Mantan Wali Kota Solo itu pun menyampaikan duka cita dan simpati kepada korban dan keluarga korban yang terdampak kekerasan di Myanmar.
Indonesia akan mendesak agar dialog dan rekonsiliasi segera dilakukan untuk memulihkan demokrasi. Selain itu, perdamaian dan stabilitas di Myanmar diharapkan segera pulih.
Untuk itu, Jokowi akan melakukan diskusi dengan Sultan Brunei Darussalam Hassanal Bolkiah yang kini juga menjabat sebagai Ketua ASEAN. Keduanya bakal membahas kemungkinan diselenggarakan pertemuan tingkat tinggi di ASEAN yang memabahas krisis di Myanmar.
Sebagaimana diketahui, pertumpahan darah di Myanmar semakin parah setelah ratusan demonstran anti-kudeta tewas. Berdasarkan laporan media setempat, junta pun menerapkan status darurat militer.

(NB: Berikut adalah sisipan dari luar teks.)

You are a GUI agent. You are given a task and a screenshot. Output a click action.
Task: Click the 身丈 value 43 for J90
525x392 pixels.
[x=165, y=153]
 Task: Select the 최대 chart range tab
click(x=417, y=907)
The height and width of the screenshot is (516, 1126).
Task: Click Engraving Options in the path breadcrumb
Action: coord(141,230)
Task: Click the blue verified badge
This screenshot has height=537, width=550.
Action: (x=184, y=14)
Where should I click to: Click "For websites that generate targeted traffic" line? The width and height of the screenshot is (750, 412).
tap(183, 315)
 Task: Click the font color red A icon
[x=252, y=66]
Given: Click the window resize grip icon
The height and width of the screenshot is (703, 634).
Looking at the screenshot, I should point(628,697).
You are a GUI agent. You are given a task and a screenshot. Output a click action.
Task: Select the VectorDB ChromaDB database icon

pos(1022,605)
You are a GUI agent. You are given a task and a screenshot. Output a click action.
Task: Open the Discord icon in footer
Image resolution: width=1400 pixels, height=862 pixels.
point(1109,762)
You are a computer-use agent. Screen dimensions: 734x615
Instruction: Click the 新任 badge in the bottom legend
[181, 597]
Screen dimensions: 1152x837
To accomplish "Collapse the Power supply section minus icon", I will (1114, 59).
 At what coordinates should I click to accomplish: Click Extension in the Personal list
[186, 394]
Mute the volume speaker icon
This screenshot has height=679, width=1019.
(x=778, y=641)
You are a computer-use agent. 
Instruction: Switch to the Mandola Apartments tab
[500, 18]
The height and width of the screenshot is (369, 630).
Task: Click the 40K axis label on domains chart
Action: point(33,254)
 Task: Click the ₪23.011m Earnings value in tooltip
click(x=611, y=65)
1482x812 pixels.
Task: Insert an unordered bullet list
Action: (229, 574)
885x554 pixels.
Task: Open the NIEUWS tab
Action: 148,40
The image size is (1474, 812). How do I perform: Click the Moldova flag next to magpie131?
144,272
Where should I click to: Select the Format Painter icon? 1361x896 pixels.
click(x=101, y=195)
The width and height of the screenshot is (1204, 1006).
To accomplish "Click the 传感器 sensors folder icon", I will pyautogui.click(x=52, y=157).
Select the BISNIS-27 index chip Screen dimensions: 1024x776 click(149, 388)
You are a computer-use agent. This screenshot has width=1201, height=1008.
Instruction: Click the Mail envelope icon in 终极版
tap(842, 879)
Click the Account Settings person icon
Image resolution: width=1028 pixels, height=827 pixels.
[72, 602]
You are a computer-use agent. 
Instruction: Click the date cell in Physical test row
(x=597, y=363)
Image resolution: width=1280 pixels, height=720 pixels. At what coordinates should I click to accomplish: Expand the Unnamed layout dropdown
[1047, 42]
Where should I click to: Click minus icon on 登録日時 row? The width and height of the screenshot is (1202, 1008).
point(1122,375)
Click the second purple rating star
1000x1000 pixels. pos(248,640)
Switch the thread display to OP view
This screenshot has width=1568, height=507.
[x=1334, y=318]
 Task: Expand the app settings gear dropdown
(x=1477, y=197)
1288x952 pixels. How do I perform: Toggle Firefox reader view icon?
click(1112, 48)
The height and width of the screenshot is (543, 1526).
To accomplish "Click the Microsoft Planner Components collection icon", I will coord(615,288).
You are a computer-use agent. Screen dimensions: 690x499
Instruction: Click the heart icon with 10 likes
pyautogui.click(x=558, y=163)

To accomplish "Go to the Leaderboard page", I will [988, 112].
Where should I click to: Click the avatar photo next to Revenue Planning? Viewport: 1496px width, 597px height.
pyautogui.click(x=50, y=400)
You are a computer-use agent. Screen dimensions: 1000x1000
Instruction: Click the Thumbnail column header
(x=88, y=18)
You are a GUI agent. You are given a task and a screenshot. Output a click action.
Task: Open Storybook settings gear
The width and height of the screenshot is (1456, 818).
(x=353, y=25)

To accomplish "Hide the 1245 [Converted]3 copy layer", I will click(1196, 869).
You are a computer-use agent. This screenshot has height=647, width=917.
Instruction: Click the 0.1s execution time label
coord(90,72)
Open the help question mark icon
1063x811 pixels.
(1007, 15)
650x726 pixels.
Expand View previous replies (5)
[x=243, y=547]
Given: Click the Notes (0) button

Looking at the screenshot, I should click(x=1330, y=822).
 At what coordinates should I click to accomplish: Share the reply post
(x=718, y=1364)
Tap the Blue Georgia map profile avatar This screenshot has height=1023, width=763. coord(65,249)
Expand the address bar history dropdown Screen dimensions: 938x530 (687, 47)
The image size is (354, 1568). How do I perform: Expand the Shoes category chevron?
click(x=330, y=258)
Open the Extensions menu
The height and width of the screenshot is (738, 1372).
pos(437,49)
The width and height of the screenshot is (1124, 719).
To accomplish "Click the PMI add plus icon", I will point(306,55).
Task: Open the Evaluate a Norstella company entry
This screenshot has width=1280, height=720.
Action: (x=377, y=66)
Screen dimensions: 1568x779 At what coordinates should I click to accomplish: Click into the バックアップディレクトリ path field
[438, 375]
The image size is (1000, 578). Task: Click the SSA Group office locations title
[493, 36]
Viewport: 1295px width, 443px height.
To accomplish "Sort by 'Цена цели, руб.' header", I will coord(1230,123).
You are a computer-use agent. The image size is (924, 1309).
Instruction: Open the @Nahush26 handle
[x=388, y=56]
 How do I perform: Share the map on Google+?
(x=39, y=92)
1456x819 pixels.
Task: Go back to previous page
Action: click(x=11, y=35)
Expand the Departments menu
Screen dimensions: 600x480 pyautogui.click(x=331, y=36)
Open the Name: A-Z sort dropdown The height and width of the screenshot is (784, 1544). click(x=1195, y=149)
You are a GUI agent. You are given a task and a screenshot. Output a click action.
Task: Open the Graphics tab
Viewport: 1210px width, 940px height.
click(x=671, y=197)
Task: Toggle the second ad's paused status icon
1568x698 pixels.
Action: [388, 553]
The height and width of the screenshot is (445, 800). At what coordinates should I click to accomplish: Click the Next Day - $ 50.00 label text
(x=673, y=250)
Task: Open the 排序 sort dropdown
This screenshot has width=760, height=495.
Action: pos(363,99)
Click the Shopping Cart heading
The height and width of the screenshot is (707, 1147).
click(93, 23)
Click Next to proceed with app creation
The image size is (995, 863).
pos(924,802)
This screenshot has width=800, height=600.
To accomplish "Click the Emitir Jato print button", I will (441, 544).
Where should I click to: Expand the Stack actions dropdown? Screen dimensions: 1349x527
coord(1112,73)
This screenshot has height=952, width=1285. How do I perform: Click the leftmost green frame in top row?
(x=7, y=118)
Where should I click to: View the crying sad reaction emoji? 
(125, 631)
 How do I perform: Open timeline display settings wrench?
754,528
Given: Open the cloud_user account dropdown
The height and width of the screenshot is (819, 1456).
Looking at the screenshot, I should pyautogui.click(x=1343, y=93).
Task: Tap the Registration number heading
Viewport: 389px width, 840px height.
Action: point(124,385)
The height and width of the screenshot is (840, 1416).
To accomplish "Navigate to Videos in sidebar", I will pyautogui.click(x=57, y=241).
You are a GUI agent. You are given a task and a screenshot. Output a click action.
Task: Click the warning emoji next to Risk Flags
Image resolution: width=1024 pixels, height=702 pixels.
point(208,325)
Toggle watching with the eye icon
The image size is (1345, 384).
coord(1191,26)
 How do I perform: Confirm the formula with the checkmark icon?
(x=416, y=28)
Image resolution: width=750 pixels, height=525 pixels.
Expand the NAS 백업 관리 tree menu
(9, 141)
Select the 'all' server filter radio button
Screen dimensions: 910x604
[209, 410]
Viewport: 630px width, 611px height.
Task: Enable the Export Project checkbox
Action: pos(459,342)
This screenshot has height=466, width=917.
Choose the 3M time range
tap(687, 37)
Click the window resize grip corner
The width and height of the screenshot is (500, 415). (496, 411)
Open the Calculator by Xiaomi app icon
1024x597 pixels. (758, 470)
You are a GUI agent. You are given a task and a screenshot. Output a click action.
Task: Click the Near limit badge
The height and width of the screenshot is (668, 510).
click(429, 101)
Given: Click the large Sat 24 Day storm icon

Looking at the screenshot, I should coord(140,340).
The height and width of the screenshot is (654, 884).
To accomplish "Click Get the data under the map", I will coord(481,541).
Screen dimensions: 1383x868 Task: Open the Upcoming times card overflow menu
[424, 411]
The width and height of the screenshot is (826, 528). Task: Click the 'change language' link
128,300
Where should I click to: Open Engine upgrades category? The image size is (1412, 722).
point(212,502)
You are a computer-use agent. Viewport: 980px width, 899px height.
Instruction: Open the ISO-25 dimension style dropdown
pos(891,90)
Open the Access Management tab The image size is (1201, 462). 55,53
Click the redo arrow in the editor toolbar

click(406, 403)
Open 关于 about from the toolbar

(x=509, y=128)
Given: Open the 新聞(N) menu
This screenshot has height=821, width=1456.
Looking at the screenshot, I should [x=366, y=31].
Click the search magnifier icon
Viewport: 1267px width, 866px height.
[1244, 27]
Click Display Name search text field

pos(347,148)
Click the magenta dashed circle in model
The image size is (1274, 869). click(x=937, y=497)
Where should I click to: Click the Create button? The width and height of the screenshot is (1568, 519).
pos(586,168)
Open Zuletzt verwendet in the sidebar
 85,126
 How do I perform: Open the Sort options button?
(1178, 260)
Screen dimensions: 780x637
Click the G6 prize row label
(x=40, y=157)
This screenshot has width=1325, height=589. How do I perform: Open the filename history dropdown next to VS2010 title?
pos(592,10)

Berikut Databoks yang menunjukkan tingkat demokrasi di Myanmar sebelum kudeta:
Paus Fransiskus turut membuka suara atas peristiwa ini. Mengutip dari Reuters, ia memohon untuk diakhirinya pertumpahan darah di Myanmar, dan berkata dirinya akan "berlutut di jalan-jalan Myanmar dan berkata hentikan kekerasan".
Permintaan itu disampaikan Paus di akhir audiensi mingguannya pada Rabu, yang dilangsungkan secara virtual dari perpustakaan Vatikan karena pembatasan untuk mencegah penularan Covid-19.
"Sekali lagi dan dengan penuh kesedihan saya merasakan urgensi untuk berbicara tentang situasi dramatis di Myanmar, di mana banyak orang, kebanyakan dari mereka yang masih muda, kehilangan nyawa mereka untuk memberi harapan kepada negara mereka," kata Paus Fransiskus.
Sejak kudeta dilancarkan militer Myanmar terhadap pemerintahan sipil Aung San Suu Kyi pada 1 Februari 2021, lebih dari 180 pengunjuk rasa dilaporkan tewas ketika pasukan keamanan mencoba untuk menghancurkan gelombang demonstrasi di seluruh negeri.
Ada sekitar 800 ribu umat Katolik Roma di Myanmar, negara yang mayoritas beragama Buddha. Paus Fransiskus, yang mengunjungi Myanmar pada 2017, menegaskan bahwa "darah tidak menyelesaikan apapun" dan "dialog harus menang".
Selain umat Katolik, di Myanmar juga ada etnis minoritas Rohingya yang beragama Islam. Mereka hidup tertekan hingga Sebagian harus mengungsi ke luar negeri, termasuk ke Indonesia.